J’en rêvais depuis longtemps, de ce bel hommage à l’Aéropostale: la traversée Dakar - Natal avec un biplan des années 30.
C’est un très long vol évidemment, le principal chantier a donc été d’adapter l’autonomie du Jungmann:
Pour l’essence: la place avant a été remplacée par un réservoir supplémentaire jaugé par un simple tube transparent, visible de la place arrière. Je volerai donc en solo.
Puis chaque aile supérieure a été équipée d’un réservoir souple, glissé entre les deux longerons par les trappes de visite, de l’emplanture de l’aile à celle de l’aileron. Un simple robinet, unique, les vidange simultanément par gravité dans le supplémentaire, par une tuyauterie qui descend dans les mâts de la cabane. Tout cela est simple et sans risque de panne. La séquence est facile: on décolle sur le réservoir normal car il alimente par gravité en cas de panne de pompe, on consomme ensuite le supplémentaire, puis on y vidange le carburant des ailes, on le vide à nouveau, enfin on pompe dans le normal pour les 3 dernières heures. Vive le CNRA!
Le convoyage jusqu’à Dakar a permis d’étalonner très soigneusement la conso horaire: en mixturant soigneusement (Lean of Peak) elle tombe de 28 à 23 l/h pour 1950 tr/min (65%) et ça passe alors pour notre traversée avec des marges confortables, en plus d’être réglementaires.
Pour l’huile (le Tigre en consomme « un peu »), un réservoir supplémentaire à côté du démarreur dans la partie haute du capot, qui se siphonne automatiquement dans le réservoir d’origine quand son niveau baisse en-dessous d’une valeur déterminée: pas de problème d’autonomie de ce côté non plus.

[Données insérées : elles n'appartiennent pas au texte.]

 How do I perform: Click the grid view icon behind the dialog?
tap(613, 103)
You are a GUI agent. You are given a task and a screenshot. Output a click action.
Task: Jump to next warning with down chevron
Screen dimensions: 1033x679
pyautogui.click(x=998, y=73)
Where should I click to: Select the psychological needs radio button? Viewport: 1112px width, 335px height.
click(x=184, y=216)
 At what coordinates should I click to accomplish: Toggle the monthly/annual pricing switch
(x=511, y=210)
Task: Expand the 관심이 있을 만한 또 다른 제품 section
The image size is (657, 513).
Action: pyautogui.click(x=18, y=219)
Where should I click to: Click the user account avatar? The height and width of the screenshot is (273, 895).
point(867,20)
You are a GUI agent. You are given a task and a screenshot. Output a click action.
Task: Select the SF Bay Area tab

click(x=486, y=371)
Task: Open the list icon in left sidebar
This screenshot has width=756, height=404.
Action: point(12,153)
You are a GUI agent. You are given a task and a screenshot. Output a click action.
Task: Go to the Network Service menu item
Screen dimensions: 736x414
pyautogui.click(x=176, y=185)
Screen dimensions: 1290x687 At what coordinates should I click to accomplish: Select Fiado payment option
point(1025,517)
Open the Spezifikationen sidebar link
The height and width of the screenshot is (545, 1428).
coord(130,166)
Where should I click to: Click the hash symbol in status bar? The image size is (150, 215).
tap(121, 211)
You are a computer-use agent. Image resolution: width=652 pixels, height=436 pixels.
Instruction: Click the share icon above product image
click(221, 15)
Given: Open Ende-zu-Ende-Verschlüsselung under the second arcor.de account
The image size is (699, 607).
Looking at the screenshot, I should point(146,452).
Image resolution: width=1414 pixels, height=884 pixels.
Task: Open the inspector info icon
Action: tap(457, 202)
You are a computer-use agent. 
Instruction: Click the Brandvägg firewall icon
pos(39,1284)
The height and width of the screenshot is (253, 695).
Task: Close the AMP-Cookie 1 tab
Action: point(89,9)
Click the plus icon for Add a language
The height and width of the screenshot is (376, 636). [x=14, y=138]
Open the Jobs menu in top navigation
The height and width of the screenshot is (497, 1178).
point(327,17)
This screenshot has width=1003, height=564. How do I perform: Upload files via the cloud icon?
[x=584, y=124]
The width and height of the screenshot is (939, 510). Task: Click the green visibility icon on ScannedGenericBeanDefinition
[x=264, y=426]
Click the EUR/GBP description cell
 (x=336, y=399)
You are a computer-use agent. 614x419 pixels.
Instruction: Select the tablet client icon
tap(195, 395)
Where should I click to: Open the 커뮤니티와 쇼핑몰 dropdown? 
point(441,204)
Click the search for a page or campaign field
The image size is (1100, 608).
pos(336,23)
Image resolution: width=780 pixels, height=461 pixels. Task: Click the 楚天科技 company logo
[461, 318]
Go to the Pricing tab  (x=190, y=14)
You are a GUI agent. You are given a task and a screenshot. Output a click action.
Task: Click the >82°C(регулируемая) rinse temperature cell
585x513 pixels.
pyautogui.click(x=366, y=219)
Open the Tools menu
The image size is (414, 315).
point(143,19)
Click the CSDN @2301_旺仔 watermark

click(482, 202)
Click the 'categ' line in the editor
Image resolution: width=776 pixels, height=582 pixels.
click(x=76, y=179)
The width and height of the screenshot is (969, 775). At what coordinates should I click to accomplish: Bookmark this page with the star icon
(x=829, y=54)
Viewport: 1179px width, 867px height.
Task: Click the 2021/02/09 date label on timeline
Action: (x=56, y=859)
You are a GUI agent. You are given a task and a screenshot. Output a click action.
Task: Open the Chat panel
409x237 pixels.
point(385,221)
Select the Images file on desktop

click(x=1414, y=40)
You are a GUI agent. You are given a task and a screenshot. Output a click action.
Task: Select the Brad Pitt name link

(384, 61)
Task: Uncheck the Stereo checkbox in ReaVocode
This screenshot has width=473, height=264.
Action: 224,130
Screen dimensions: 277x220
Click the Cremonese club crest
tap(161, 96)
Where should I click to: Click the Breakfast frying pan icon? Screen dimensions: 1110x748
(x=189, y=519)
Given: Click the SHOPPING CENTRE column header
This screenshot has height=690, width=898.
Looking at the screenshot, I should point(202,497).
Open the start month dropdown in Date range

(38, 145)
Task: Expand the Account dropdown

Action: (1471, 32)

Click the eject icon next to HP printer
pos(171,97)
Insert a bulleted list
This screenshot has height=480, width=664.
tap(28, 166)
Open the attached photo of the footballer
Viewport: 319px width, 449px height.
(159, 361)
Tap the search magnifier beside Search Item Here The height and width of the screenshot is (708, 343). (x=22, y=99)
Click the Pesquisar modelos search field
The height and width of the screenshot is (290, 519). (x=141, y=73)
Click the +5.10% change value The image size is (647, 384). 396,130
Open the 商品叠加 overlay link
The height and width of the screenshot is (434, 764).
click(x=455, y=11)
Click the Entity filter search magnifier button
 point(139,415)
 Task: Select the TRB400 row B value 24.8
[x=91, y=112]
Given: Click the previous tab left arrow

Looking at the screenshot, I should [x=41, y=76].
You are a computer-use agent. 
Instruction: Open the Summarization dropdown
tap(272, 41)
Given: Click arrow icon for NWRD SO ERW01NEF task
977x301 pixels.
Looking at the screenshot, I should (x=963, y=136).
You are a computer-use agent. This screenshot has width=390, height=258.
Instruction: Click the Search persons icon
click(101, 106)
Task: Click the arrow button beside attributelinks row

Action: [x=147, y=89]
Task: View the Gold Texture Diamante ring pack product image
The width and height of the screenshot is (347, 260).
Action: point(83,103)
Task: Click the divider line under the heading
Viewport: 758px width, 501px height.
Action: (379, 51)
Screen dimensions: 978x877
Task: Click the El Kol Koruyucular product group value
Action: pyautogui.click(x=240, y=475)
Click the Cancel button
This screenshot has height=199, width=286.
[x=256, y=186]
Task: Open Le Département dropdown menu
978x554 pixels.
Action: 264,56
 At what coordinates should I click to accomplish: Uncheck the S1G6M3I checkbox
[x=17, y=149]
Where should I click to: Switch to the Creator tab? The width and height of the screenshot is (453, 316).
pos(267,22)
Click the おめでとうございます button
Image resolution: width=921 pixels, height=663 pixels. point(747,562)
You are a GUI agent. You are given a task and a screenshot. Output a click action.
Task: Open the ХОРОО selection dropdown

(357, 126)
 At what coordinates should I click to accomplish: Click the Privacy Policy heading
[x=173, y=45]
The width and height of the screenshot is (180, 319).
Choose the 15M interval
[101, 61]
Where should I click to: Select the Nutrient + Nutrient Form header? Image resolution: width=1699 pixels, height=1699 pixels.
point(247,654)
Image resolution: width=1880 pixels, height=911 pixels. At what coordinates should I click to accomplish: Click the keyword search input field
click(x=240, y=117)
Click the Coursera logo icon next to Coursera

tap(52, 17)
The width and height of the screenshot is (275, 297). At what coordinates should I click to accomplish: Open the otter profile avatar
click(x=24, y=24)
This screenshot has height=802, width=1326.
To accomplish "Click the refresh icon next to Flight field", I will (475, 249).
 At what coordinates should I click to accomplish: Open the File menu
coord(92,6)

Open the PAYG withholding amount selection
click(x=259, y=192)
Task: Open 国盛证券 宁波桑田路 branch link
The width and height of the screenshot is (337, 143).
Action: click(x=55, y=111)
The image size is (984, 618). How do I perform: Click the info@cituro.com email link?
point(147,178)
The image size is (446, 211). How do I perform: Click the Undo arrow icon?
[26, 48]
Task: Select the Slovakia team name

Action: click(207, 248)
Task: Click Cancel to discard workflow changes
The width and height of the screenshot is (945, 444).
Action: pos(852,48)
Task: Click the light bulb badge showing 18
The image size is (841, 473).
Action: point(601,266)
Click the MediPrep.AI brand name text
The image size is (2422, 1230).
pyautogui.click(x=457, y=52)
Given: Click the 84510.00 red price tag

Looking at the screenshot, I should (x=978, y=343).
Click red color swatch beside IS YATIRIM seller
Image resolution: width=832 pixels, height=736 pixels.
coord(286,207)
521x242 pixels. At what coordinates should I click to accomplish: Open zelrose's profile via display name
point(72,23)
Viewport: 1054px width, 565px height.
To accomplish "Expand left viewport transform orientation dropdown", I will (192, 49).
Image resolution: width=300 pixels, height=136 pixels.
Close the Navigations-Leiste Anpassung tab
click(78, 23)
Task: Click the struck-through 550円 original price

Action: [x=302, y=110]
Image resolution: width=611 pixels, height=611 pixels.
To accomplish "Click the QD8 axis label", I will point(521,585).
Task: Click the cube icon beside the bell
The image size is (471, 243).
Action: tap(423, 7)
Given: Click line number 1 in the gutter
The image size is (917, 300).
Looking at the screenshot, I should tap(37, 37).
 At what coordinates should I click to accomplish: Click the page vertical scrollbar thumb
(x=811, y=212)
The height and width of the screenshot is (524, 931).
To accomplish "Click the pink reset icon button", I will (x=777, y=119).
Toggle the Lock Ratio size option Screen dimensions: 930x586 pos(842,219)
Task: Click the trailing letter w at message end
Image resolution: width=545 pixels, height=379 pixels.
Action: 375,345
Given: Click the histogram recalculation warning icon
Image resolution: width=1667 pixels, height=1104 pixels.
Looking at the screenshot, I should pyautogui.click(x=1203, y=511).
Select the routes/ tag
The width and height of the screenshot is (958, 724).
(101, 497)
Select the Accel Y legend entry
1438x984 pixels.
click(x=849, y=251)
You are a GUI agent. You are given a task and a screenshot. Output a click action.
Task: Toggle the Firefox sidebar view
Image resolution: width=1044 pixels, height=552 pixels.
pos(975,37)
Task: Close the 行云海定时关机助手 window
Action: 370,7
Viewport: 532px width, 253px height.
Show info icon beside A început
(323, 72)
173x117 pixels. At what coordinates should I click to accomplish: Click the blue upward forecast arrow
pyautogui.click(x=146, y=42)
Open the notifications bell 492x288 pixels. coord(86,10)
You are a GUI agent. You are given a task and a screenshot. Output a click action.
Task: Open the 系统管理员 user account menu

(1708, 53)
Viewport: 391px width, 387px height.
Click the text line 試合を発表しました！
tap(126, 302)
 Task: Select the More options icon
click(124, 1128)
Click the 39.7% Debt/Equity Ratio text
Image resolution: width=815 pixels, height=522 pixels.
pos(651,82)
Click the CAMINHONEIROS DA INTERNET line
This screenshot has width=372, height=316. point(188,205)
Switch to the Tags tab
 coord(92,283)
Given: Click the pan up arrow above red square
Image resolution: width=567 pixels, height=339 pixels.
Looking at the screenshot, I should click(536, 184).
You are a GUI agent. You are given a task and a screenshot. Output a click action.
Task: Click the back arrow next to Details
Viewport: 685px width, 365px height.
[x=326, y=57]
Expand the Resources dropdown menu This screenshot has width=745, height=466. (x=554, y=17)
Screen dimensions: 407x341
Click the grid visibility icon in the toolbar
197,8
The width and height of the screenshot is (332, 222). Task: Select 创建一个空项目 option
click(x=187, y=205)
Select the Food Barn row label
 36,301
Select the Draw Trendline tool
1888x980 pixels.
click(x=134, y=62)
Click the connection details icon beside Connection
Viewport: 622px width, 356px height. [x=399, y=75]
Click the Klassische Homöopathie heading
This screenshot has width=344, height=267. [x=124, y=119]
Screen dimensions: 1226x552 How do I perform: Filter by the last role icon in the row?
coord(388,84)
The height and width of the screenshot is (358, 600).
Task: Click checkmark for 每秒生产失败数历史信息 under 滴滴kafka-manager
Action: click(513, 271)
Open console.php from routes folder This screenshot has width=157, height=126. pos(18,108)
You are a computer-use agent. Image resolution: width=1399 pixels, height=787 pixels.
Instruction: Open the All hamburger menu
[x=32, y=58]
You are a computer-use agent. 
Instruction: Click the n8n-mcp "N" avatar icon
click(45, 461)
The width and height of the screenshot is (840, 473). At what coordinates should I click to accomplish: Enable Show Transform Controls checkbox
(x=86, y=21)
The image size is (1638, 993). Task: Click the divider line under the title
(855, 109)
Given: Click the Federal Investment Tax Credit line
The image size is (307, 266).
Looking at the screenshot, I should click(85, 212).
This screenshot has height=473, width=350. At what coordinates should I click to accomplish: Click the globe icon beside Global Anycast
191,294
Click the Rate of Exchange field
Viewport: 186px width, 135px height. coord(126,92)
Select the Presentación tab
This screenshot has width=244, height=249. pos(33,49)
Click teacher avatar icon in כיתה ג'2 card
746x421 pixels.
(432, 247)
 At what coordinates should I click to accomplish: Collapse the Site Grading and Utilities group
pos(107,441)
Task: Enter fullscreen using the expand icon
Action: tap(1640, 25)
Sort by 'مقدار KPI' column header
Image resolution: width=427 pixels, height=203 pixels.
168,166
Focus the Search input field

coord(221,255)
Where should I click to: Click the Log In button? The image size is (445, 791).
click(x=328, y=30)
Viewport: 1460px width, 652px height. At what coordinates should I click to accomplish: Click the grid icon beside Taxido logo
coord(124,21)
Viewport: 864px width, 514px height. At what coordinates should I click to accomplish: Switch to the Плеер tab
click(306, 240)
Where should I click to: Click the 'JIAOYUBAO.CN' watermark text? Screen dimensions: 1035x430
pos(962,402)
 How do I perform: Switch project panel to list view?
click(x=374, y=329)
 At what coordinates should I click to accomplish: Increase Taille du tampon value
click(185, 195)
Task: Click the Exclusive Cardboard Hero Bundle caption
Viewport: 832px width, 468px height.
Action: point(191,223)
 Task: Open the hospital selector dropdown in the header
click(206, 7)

Pour le pilote, des camelbacks dans la soute à bagage l’alimentent en liquides appropriés, en fonction des nécessités du moment: hydratation, remontant (mais non: café!…). Les poches de la combi sont garnies de biscuits et barres de céréales plus ou moins sucrées et aromatisées. Pour ses besoins physiologiques le pilote est équipé d’un pénilex (Sed Lex) raccordé au collecteur des drains, qui évacue discrètement et proprement leur contenu sous l’étambot.
Après, ce n’est plus qu’une question d’endurance.
WE DID IT! Voici donc le reportage photo du vol:
Concentration avant le départ:
Départ au point du jour, pour profiter de l’air « fraiche et porteuse » (on est très lourd!), et avoir le maximum de temps devant soi:
On prend lentement un peu d’altitude le long de la plage de Yoff avant la mise de cap vers le sud-ouest:
On quitte la côte sénégalaise, et cette fois-ci c’est parti…
… pour la grande traversée:
Ce sera long…:
Très long…
Très, très long…
Assez rapidement on se sent seul…:
Bien seul…
Terriblement seul…
Accompagné seulement d’Aldébaran, bien visible, qui permet de temps en temps un point astro au sextant, le manche tenu entre les genoux:
Après des heures et des heures le soleil baisse dangereusement; heureusement que la composante ouest de la traversée rallonge la durée du jour:
Une légère anxiété commence à monter… faudrait quand même arriver quelque part, maintenant! Et là-haut, les copains qui travaillent, eux, avec GPS, centrales à inertie, ADIRU, SATCOM, ACARS, CPDLC, et tout, et tout… c’est pas juste!
Je scrute l’horizon…
Scrute, scrute…
Et, enfin, un signe de vie!
De tous temps l’apparition des premiers RV a indiqué aux navigateurs l’approche des côtes… nord-américaines!
M’enfin… C’est pas le Brésil alors?
Merde! Mais c’est les Keys, ça!:
Survol de la mangrove avant l’atterrissage… en Floride! Damned!
Y’a dû y avoir un problème avec la nav astro: c’était peut-être pas Aldébaran finalement…
C’est pas grave, c’était quand même un vol magnifique. Allez, un tonneau de victoire malgré tout.
Atterrissage dans un champ splendide: pas de casse. Fatigué, mais heureux!
C’est bête… un réservoir supplémentaire qui dévie fortement le compas, des alizés qui font dériver bien plus que prévu et des souvenirs de nav astro un peu périmés…
Bon, c’est pas cette année que j’aurai le prix Nobel de navigation, c’est sûr.
Mais d’autres navigateurs célèbres n’ont-ils pas découvert l’Amérique par erreur, bien avant moi?